ABOUT THIS EXERCISE >> Here the answer should be the line with "Instruction: Expand the Test Account menu" and all the lines after it through the end of the listing, each repeated exactly, and no other text.
========
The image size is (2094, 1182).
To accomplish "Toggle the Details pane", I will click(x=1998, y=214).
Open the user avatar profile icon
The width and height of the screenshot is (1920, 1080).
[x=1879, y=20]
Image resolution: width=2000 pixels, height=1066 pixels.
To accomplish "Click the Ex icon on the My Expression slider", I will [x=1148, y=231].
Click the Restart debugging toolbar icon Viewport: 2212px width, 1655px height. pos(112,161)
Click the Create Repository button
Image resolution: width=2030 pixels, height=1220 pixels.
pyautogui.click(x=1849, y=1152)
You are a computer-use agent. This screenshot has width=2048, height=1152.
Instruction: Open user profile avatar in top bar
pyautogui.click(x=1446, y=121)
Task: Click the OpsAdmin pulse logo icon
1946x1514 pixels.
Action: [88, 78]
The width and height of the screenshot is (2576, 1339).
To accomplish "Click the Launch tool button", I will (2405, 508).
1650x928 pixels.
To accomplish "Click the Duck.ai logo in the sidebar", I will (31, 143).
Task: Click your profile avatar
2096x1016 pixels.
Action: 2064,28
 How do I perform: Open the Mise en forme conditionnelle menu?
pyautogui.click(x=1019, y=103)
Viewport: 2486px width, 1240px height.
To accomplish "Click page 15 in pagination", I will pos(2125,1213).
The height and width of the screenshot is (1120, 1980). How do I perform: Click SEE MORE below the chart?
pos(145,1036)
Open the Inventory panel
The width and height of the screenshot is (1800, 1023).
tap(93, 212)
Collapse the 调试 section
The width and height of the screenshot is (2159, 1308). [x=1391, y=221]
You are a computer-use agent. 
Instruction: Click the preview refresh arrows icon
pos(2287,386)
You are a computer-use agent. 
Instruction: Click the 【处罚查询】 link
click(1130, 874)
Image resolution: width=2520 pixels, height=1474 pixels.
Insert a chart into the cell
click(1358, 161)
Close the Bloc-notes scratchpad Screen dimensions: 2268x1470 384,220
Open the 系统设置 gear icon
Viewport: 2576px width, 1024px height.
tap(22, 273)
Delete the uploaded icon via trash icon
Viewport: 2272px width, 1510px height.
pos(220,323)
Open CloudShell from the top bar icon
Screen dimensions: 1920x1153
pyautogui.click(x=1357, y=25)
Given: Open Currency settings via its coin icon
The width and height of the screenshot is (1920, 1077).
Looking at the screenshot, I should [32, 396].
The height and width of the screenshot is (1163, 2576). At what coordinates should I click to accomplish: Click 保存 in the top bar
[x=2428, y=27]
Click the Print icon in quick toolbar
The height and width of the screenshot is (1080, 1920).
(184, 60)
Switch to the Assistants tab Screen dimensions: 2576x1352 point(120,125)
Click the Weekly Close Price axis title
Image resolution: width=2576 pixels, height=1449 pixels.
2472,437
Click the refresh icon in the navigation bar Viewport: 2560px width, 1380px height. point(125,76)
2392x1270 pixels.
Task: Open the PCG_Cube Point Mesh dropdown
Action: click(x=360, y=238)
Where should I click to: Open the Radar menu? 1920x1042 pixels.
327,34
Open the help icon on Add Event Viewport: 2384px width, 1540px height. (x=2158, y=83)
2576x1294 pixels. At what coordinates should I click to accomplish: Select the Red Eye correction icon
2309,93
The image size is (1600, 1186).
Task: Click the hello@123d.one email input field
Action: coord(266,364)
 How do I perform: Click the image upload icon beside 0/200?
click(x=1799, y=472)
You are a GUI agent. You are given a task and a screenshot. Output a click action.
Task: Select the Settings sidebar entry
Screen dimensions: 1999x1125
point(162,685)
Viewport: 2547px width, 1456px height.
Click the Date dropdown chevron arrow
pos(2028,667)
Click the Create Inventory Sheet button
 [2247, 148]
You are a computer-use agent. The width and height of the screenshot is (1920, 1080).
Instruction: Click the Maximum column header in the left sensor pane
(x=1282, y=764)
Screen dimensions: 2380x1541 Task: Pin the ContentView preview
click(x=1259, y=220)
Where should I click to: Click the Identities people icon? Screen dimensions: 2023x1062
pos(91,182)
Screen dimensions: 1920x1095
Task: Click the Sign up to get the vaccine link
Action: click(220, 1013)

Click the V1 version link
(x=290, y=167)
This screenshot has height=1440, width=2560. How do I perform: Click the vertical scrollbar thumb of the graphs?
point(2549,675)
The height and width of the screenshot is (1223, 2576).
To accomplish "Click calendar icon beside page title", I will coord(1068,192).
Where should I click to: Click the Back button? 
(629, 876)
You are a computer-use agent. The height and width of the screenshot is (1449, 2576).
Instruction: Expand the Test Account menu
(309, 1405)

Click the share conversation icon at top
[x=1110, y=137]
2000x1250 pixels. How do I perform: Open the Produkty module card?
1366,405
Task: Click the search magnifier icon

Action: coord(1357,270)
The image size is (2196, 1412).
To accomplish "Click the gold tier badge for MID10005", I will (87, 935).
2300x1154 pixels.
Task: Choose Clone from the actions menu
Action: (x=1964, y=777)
========
RESPONSE >>
Instruction: Expand the Test Account menu
(309, 1405)

Click the share conversation icon at top
[x=1110, y=137]
2000x1250 pixels. How do I perform: Open the Produkty module card?
1366,405
Task: Click the search magnifier icon

Action: coord(1357,270)
The image size is (2196, 1412).
To accomplish "Click the gold tier badge for MID10005", I will (87, 935).
2300x1154 pixels.
Task: Choose Clone from the actions menu
Action: (x=1964, y=777)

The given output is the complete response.